第38話
「それより、今回の事、城谷所長には、ちょっと話としてあるんだよなぁ?」
「いやぁ? お前以外誰にも話してないけど?」
「はぁ? 俺以外って。大丈夫なのか?」
「大丈夫だよ! それに、今回の依頼、あくまで、泉石渚くんと便利屋野口一としての契約だから」
「はぁ? 便利屋!?」
野口の言葉に、斗真は更に意味が解らなくなる。
「そう? 便利屋? それに、斗真も知ってるでしょ? 朧くんも元バイト先の」
「あぁ」
野口の言葉に、彼の言葉に納得していないかった斗真も「あぁ」と声をあげながら、頭の中である人物の姿を思い浮かべる。

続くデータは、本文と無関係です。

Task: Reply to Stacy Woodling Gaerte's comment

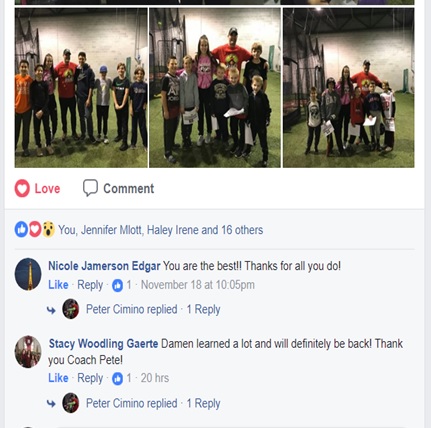Action: click(x=90, y=378)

「そう言うことだから、別に、俺が所長に話せなくても、向こうから所長の話しが行くじゃあない?」
「だな。それにしても、所長? あぁ見えて、意外と人脈多いよなぁ?」
「はぁ? お前、それ本気で言ってる?」
斗真の言葉に、今度は野口が首を傾げる。
「はぁ? 斗真? あの人、一応うちの事務所の所長だぞ。人脈あるに決まってるだろう? それに、出来るなら2度と口にしたくないけど、黒鳥恭輔のこと2代目judge 海月梓の元相棒なんだから、これぐらい人脈糞ぐらいだろう? それに正直言って、城谷所長が嫌いなんだよ?」
「……」
野口のあからさまの拒絶反応に、斗真は何も言い返せない。
(そう? あの人は、2年前。零を及びゼロを見捨てた。そんな人間に、どこか雰囲気が似ている彼を近づるつもりはない)
そう、あの泉石渚と言う青年は、2年前、自分の大切な者を護るために、この世を去った一夜零に似ている。
だからこそ、そんな彼から頼まれた、草津千里の事を野口は、見捨てることが出来なかった。